Using the information:
1) Decide whether each statement below agrees with the DNA methylation text. Answer yes or no for each, and quote the words of the text that settle it.
(a) Of the treatments, HE produced a much larger rise in the number of mCHHs than LE did.
(b) The numbers of mCGs and mCHGs went up after LE treatment.
(c) Upstream, CHG and CHH methylation levels are higher than in the gene body.
2) Write the next part of the DNA methylation text, picking up after its final sentence.

### Document text ###

Landscape of genomic DNA methylation
Three pineapple samples under CK, HE, LE treatment was subjected to WGBS. The results generated 29,592,403,200, 27,528,550,600, and 22,905,508,800 bp of clean data, covering 85.36%, 85.07%, and 85.75% of the genome for CK, HE, and LE. Furthermore, 84.78% (83.67% CG, 85.21% CHG, 84.65% CHH), 83.44% (82.59% CG, 84.28% CHG, 83.48% CHH), and 85.26% (84.07% CG, 85.62% CHG, and 85.48% CHH) of Cs were mapped with reads in the CK, LE and HE groups.
In total, 14,584,760, 13,721,730 and 14,685,198 mCG; 8,957,987, 8,455,848 and 9,182,888 mCHG; and 11,916,174, 13,859,070 and 17,146,463 mCHH were detected in the CK, LE and HE groups, respectively (Fig. 5a). These results suggested that LE and HE differentially altered genomic DNA methylation patterns. The numbers of mCGs and mCHGs decreased following LE treatment but increased following HE treatment. The increase in the number of mCHHs was also much higher in HE than in LE.
The mCs in each context were further classed as constitutive, LE-specific, HE-specific and varied (Fig. 5b). Constitutive methylated mC decreased in the order of mCG, mCHG and mCHH, indicating that the pathways mediating mCG, mCHG and mCHH methylation responded differentially to HE and LE.
Furthermore, to detect the effects of DNA methylation changes on genes, the average methylation level of the upstream, gene body and downstream were calculated (Fig. 5e). The DNA methylation level decreased in order of CG, CHG and CHH. In upstream, the CHG and CHH methylation level is lower than in gene downstream and body. Compared with CK, mCHG and mCHH increased in the HE and LE groups, and mCG increased with LE and decreased with HE, indicating that ethylene treatment significantly altered the average methylation level (Fig. 5d). In particular, mC levels in the 5′ and 3′ UTR was more significantly altered than other gene regions.

### Source data ###

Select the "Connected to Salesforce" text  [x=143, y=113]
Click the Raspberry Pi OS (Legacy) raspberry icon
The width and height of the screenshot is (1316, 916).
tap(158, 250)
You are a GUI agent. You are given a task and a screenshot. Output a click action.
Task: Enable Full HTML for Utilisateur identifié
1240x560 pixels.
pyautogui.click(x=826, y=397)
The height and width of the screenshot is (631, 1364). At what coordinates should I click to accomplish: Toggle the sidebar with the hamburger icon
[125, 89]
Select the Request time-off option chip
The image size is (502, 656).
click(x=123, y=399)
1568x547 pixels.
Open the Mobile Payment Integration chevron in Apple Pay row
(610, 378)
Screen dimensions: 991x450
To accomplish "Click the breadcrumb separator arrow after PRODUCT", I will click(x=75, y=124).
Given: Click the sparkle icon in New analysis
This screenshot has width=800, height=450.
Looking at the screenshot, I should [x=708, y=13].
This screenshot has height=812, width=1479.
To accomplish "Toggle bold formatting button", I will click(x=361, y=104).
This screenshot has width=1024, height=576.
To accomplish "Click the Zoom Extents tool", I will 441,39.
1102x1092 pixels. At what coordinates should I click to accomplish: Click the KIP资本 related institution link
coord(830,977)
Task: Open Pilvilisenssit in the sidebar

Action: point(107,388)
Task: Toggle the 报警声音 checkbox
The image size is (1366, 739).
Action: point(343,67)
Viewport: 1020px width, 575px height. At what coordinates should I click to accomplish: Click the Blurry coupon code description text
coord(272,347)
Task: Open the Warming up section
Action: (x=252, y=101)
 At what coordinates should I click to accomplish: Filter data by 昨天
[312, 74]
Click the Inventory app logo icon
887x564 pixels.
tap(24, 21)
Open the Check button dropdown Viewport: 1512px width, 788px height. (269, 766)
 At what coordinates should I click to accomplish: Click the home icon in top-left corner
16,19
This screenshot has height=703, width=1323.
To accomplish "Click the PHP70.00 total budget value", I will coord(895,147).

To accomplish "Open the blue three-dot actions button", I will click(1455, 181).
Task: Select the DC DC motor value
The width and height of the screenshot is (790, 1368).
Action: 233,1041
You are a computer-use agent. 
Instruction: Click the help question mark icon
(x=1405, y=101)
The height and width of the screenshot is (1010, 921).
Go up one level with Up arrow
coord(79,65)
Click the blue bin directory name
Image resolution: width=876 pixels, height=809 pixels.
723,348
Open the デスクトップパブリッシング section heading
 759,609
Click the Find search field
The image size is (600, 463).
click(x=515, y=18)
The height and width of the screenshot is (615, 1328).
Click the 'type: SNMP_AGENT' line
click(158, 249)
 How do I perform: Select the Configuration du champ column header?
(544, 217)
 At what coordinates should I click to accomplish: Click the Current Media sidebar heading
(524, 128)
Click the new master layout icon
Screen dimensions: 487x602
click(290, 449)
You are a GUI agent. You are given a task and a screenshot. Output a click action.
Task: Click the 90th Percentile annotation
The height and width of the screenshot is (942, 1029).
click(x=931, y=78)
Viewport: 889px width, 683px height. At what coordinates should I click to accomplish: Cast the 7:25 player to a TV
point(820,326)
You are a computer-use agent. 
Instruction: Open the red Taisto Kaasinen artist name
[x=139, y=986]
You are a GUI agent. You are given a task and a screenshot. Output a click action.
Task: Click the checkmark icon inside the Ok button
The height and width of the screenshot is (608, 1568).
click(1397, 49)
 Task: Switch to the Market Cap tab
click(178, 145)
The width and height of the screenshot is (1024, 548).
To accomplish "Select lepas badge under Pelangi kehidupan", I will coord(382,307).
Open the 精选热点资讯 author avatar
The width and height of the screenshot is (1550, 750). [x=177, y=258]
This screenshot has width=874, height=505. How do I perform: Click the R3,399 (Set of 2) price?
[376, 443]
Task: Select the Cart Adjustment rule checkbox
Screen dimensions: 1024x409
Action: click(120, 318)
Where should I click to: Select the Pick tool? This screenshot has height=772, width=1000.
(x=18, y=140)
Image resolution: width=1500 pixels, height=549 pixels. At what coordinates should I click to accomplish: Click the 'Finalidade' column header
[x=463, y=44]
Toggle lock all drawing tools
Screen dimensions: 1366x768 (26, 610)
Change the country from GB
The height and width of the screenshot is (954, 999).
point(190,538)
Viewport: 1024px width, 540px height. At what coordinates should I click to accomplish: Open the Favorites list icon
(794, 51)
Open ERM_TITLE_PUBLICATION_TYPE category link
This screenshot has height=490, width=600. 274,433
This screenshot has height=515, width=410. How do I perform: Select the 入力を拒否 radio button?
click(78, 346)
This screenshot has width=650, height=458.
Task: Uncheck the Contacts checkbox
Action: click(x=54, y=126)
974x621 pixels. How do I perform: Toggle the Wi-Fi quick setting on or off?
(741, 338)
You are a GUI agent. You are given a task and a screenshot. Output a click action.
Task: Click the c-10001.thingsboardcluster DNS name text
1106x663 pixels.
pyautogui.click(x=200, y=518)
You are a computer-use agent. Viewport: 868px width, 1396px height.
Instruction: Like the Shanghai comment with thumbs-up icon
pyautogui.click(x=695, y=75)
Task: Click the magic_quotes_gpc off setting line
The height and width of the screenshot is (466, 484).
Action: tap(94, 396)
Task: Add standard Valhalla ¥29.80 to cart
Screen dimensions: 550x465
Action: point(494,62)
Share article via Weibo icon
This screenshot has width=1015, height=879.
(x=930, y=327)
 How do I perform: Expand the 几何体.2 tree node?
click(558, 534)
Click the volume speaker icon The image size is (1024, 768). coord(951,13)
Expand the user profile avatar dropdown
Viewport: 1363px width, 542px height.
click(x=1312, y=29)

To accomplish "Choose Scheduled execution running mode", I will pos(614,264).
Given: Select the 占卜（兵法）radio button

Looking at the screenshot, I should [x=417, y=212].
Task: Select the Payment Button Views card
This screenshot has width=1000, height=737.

###

Answer section:
1)
(a) Yes: "The increase in the number of mCHHs was also much higher in HE than in LE."
(b) No: "The numbers of mCGs and mCHGs decreased following LE treatment but increased following HE treatment."
(c) No: "In upstream, the CHG and CHH methylation level is lower than in gene downstream and body."

2)
According the mean methylation level of gene body and upstream, the genes were classed into 4 clusters: Cluster 1 contained genes that had high level CG methylation in upstream; cluster 2 contained genes that had higher CG, CHG and CHH methylation level in gene body than in upstream; cluster 3 contained genes that had lower methylation level in general; cluster 4 contained genes that had high level CG and CHG methylation in both gene body and upstream, but low CHH methylation in gene body and upstream (Supplementary Fig. S4A–D). The 4 clusters had 7209, 7277, 6878 and 2275 genes, separately, of which the mean expression level of cluster 4 was significantly lower than other clusters (Supplementary Fig. S4E).
DMR identification and stats
Using methylPipe, DMRs between CK and LE (CK_vs_LE), between CK and HE (CK_vs_HE), and between HE and LE (LE_vs_HE) were identified. A total of 4,941, 2,563 and 6047 DMRs were identified for CK_vs_HE, 3,458, 1,764 and 5,462 for CK_vs_LE, and 6,740, 3,769 and 6,714 for LE_vs_HE in the contexts of CG, CHG and CHH (Fig. 5c). It’s thought that DMRs for CK_vs_LE represented the initial alterations in flowering inducing, LE_vs_HE represented for the subsequent alterations and CK_vs_HE represented the ultimate alterations that required for flowering. In total, 4,210, 2,156 and 5,316 DMRs in contexts of CG, CHG and CHH arose in CK_vs_HE but not in CK_vs_LE, and 734, 305 and 1,071 DMRs in contexts of CG, CHG and CHH arose in both CK_vs_HE and CK_vs_LE, which were the flowering inducing related DMRs. About 50% DMRs in the contexts of CG and CHG are overlapped, indicating the co-regulation of DNA methylation in the contexts of CG and CHG.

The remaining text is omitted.